相談すれば必ずお寺のお墓を勧められ、檀家にならなくてはならなくなります。
 
(2)  墓地を購入してから「ここにお墓があるので納骨や法事の時にお願いします」と言いましょう

檀家になりたくないなら、こういう言い方をするのが一番です。良心のあるお寺さんなら、それでも快く来てくれます。過剰なお金がかかることですし、子孫の負担を考えると無理して檀家になる必要はないのです。

 

 

 

 

まとめ

定期的に、檀家にはお金の負担 (寄付の割り当て) が求められます。「裕福な坊主がこんなことばかりしているから檀家が離れて潰れてしまうんだよ」と囁かれるお寺も。

そんなわけで、もしもあなたが今のお寺に不信感を抱いているようであれば、距離を置くか他のお寺を探しましょう。「檀家が寄付に反発している」といった話も耳にします。

 
「自宅改修が不必要に豪華」「決算書の内容がいい加減」「使途不明金が出ているのに増築の寄付を求めるのはおかしい」「檀家に意思の確認なく振込用紙で徴収しようとするなんて」

檀家とは、(言わずもがな) 金品を収めて先祖を供養してもらっている人たちのことです。言葉をかえれば、檀家がいなくなったらお寺は潰れます。

 
自分に子孫が出来なかったら、自分や先祖の墓を誰が守ってくれるのか…。」そういうことで、お布施は ”気持ち” で支払われるものなのではないでしょうか。

もっとも、生臭いお坊さんの場合は ” お墓と先祖” を人質にしてお金を強要したり、税金の特別措置を利用してがっぽがっぽとお金を儲けたりしているわけなのですが。。。
 

きちんとしたお寺であれば、年に一回の会計報告があるはずですが、葬式の時の収入はお坊様の臨時収入なのでその都度ポケットに入ります。護持会費 (お寺の維持費 & 坊様たち家族の生活費) に組み込まれることはないようです。

実にグレイなシステムですね。

 

 

そんなことや核家族化という背景もあって、近年では「墓を立てなくていい」「散骨や樹木葬でいいんだ」と江戸時代に無理やり作られた檀家制度に異を唱える人も少なくないようです。

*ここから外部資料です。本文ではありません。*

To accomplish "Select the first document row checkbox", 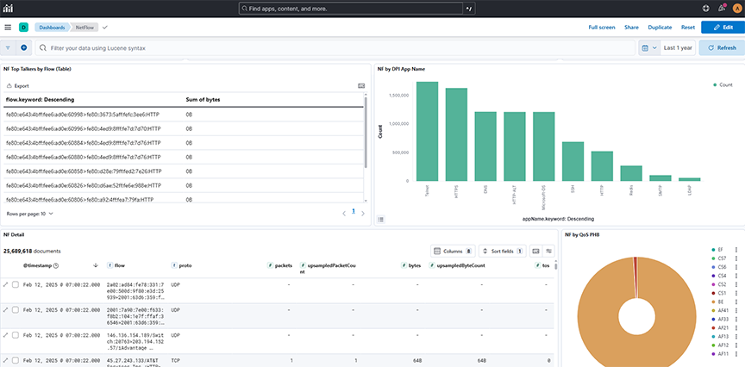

もちろん、墓を立てなければならないという法律はありませんし、焼き場の許可も役所ですればいいのです。あとはあなたの思い通りにすればいいのです。

 

数十年前 (物心ついた頃) から、実家が旧来の仏教系の檀家になっている方も多いことでしょう。そして、無宗教である自分があれこれと決める立場になって、形骸化している住職と檀家の関係に疑問を感じ檀家をやめてしまう、という方も現にいらっしゃいます。

お寺の酷い対応や管理費・修繕費の寄付のことで困っている方も少なくありません。これらが納得できないのであれば、同じ宗派の他のお寺さんに変わることも可能です。修繕費は、家計に応じて金額を相談できます (どこのお寺さんでも管理費・修繕費などはあります)。

 

これはお寺というものが住職の持ち物ではなく、本山と檀家の持ち物だからです。この煩わしさが嫌であれば、公的な共同墓地などの権利を購入して、お墓を移してみることを検討されてみてはいかがでしょうか。

檀家寺がわからなくても葬儀を行うことはできますし、宗派に関係なく受け入れてくれる霊園墓地もあります。

 

檀家制度は、江戸時代のキリスト教弾圧政策の名残です。今は契約書が無い限り口約束のようなものなので強制力はありません。

もし、そこのお寺を利用しない(墓があれば引っ越す)のであれば、檀家をやめればいいと思います。引き続き利用されるのであれば、減額を相談されてみてはいかがでしょうか。